For each vertex, not only are the vertex x,y,z coordinates
available, but so is a contour vertex counter indicating
which contour vertex this corresponds to. There is also a
flag indicating whether the vertex corresponds to a front or
back vertex (*i.e.* a z=0 or z=-len vertex). Again, this
info can be used to avoid confusion when drawing the more
complex join styles.

- Hint: Confused? RUN THE DEMOS! The best way to understand what all the different texture modes are doing is to see them in action.
- Hint: The texture matrix can be used to your advantage! That is, you can use glMatrixMode(GL_TEXTURE) to control how textures are mapped to the surface. In particular, you may/will want to use it to to rescale the V coordinate.
- The origin of the contour will in general change the vertex x's and y's, thus changing the texture coordinates.
- The contour "up" vector will NOT influence the texture coordinates.

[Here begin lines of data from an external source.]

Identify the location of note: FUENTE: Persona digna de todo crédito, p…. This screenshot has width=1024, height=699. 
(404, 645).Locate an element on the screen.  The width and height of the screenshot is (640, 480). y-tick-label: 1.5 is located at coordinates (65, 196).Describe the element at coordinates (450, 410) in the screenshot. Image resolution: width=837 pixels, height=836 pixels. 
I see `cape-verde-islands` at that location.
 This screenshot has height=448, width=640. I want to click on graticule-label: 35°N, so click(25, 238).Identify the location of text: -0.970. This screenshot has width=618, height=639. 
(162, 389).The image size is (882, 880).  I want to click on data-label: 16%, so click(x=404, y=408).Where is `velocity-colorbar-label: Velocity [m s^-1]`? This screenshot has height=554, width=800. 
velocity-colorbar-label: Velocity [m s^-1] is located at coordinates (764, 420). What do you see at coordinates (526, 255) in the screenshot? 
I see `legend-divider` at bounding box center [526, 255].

- For the FLAT and CYL modes, the accumulated length really is the accumulated length of the segments in modeling coordinates. Unless the extrusion is very small, this length will probably be much larger than 1.0, and so the resulting texture coordinate will wrap. You will generally want to rescale the "V" coordinate to make the texture map fit.
- If the texture is "swimming" around on the surface in an undesired way, try using the "MODEL" version of the texture generation flag.
- Typically, you will NOT want to use the "SPH" versions of the texture generation engine unless you really, really have an extrusion for which spherical coordinates are appropriate. Most uses of extrusions are best handled with the "FLAT" and "CYL" generation methods.
- User-defined texture generation callbacks are not currently implemented, but these should be very, very easy to hack in as desired. It should be easy to let your imagination run wild in here. Look at texgen.c -- what needs to be done should be obvious, I hope. When in doubt, experiment.

Version 2.2.1 -- clean up texture documentation.